From: Steven Rostedt <[email protected]>
There are instances in the kernel that we only want to trace
a tracepoint when a certain condition is set. But we do not
want to test for that condition in the core kernel.
If we test for that condition before calling the tracepoin, then
we will be performing that test even when tracing is not enabled.
This is 99.99% of the time.
We currently can just filter out on that condition, but that happens
after we write to the trace buffer. We just wasted time writing to
the ring buffer for an event we never cared about.
This patch adds:
TRACE_EVENT_CONDITION() and DECLARE_TRACE_CLASS_CONDITION()

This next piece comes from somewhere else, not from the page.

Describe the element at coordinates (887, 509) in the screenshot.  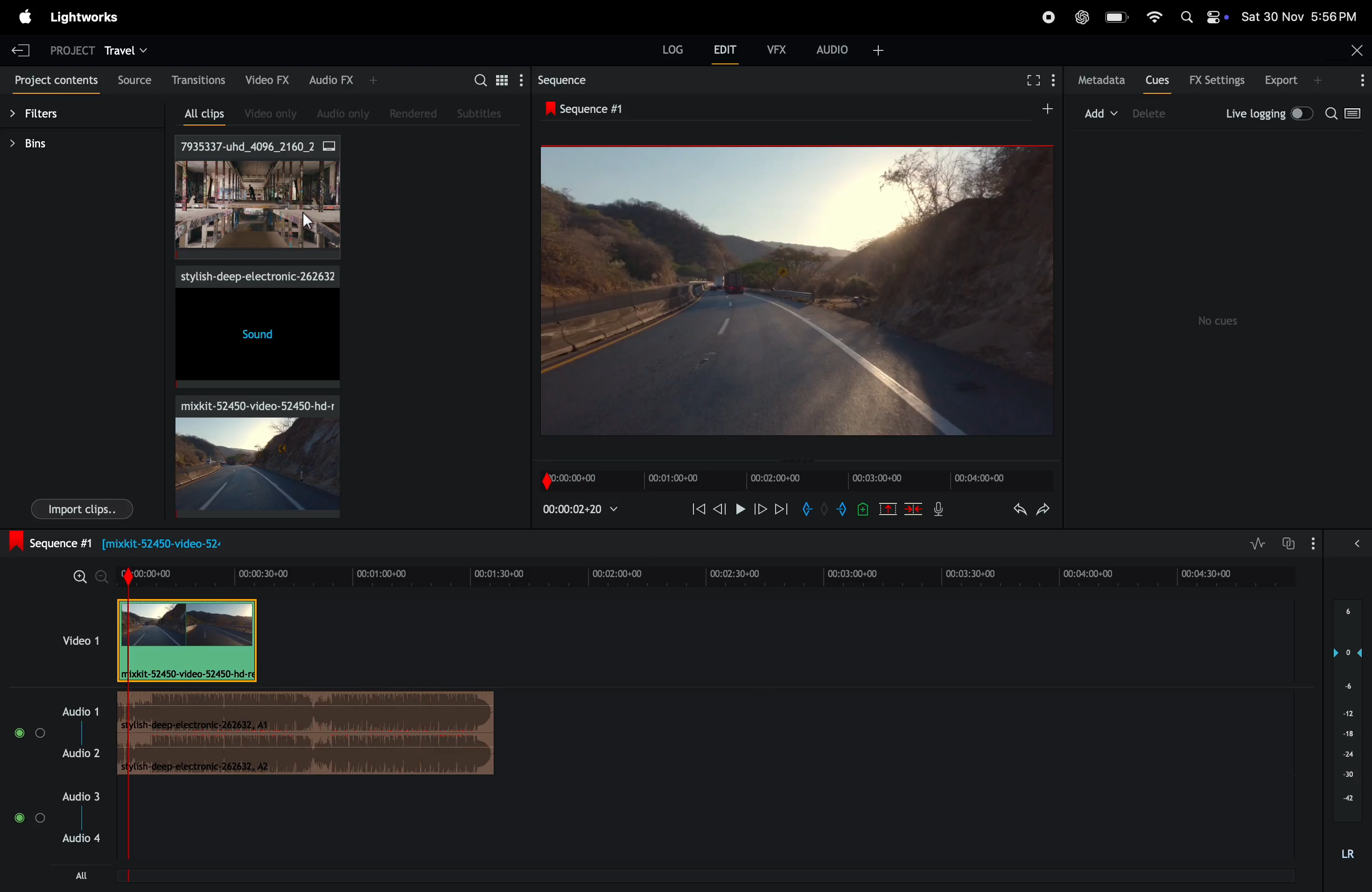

These have a new TP_CONDITION() argument that comes right after
the TP_ARGS(). This condition can use the parameters of the
TRACE_EVENT() to determine if the tracepoint should be traced
or not. The TP_CONDITION() will be placed in a if (cond) trace;
For example, for the tracepoint sched_wakeup, it is useless to
trace an wakeup event where the caller never actually work
anything up (success = 0). So adding:
TP_CONDITION(success),
which uses the "success" parameter of the wakeup tracepoint
will have it only trace when we have successfully woken up a
task.
Cc: Arjan van de Ven <[email protected]>
Cc: Frederic Weisbecker <[email protected]>
Cc: Thomas Gleixner <[email protected]>
Signed-off-by: Steven Rostedt <[email protected]>
---
include/linux/tracepoint.h | 3 ++
include/trace/define_trace.h | 6 +++
include/trace/events/sched.h | 2 +-
include/trace/ftrace.h | 70 +++++++++++++++++++++++++++++++----------
4 files changed, 63 insertions(+), 18 deletions(-)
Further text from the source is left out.